In stark contrast, Nagaland (1,068), Arunachal Pradesh (1,036), Ladakh (1,027), Meghalaya (972), and Kerala (971) recorded the highest SRBs in 2022. Other poor performers include Maharashtra (906), Telangana (907), and Gujarat (908). However, only Bihar shows a steady multi-year decline. Notably, Assam, which had reported the worst SRB in 2021 (863), improved significantly to 933 in 2022—highlighting Bihar’s troubling outlier status. At the national level, the average sex ratio at birth was 943 girls per 1,000 boys in 2022. Bihar's figure lags this average by a staggering 52 points.
Despite the skewed ratio, Bihar registered the third-highest number of total births in India in 2022—over 3.07 million. Yet, the gender split paints a disturbing picture: only 1.31 million of these were girls, while 1.47 million were boys. The absolute gender gap of over 160,000 is the widest in the country.
Nationally, 25.44 million births were registered in 2022, up from 24.2 million in 2021. While this points to a post-pandemic recovery, the gender breakdown remained unequal—52.4% boys and 47.6% girls.
This demographic crisis arrives at a politically sensitive time. With Assembly elections in Bihar scheduled for 2025, major parties have already started tailoring their campaigns for the influential women voter base. Historically, policies like the liquor prohibition and the Jeevika programme for self-help groups (Jeevika Didi) have earned Nitish Kumar's government substantial support from women.
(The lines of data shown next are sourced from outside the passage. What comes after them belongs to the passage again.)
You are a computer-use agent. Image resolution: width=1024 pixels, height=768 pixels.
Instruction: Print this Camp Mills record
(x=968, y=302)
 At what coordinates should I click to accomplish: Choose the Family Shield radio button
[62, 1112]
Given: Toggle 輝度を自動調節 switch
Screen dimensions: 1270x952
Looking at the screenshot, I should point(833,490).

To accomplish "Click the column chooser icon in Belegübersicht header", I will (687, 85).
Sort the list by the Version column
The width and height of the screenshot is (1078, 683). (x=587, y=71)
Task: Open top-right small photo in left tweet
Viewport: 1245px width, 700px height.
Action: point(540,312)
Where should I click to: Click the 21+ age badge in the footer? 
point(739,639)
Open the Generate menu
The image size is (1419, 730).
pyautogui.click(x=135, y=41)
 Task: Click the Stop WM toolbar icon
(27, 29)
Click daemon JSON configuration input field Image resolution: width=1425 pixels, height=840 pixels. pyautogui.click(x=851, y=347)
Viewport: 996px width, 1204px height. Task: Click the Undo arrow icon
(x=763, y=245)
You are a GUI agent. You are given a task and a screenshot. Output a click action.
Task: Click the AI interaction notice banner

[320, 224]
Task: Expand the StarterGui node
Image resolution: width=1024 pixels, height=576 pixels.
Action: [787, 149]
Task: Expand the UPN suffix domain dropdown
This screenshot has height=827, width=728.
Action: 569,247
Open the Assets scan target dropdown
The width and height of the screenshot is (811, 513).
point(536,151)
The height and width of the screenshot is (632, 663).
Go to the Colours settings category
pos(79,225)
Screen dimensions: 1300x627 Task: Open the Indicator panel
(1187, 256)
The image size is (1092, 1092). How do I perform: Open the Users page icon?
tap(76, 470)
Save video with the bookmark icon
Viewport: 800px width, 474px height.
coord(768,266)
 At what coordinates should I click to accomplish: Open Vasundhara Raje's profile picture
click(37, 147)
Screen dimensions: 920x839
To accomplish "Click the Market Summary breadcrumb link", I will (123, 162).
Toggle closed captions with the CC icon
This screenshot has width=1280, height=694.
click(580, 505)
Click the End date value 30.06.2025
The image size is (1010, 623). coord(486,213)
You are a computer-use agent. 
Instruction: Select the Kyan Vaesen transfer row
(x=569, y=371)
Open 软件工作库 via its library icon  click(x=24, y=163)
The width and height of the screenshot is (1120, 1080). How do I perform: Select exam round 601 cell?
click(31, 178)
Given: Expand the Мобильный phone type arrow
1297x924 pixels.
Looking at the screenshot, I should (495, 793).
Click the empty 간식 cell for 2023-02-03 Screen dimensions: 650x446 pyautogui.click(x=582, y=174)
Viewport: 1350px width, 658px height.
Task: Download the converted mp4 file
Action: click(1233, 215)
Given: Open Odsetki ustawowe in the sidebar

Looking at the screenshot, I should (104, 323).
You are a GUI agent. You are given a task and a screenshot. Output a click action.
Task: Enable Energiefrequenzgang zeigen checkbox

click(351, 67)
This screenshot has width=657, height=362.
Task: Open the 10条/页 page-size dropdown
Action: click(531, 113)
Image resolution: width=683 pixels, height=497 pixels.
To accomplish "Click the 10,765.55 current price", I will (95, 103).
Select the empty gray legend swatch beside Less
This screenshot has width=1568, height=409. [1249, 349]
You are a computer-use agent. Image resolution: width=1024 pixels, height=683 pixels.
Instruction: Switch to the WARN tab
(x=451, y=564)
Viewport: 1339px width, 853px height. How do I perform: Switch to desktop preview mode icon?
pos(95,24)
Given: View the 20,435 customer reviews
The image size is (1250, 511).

In the 2024 general elections, 50.4% of votes cast in Bihar came from women, who make up 47.6% of the state's 7.64 crore electors. Amid growing competition for women’s votes—mirrored in recent poll promises across Maharashtra, Haryana, and Jharkhand—the falling birth rate of girls poses an ironic and urgent contradiction.
The CRS data poses a difficult but essential question: What is the value of women-focused schemes if the number of girls being born is itself declining? This is not just a statistical concern—it’s a social emergency. The consistent fall in Bihar’s sex ratio at birth indicates deeper issues: societal preference for sons, possible misuse of sex-determination technology, or under-reporting of female births. And if this is the picture painted by official registration records—not just survey estimates—the ground reality could be even grimmer.
Bihar has long struggled with gender inequality, low female literacy, limited female workforce participation, and high maternal mortality. The latest figures indicate that these challenges are now etching themselves into the very demographic fabric of the state. The patriarchal mindset, pervasive across many Indian states, continues to feed a dangerous meta-preference for sons. Left unchecked, this trend threatens to distort not just the gender balance, but the entire social structure.
The decline in Bihar’s sex ratio at birth is a silent but a real crisis. One that reflects how deeply entrenched social preferences can outpace state regulations and policy interventions. As Bihar prepares to go to polls, the falling number of girl births stands as a stark reminder: Empowerment begins with existence.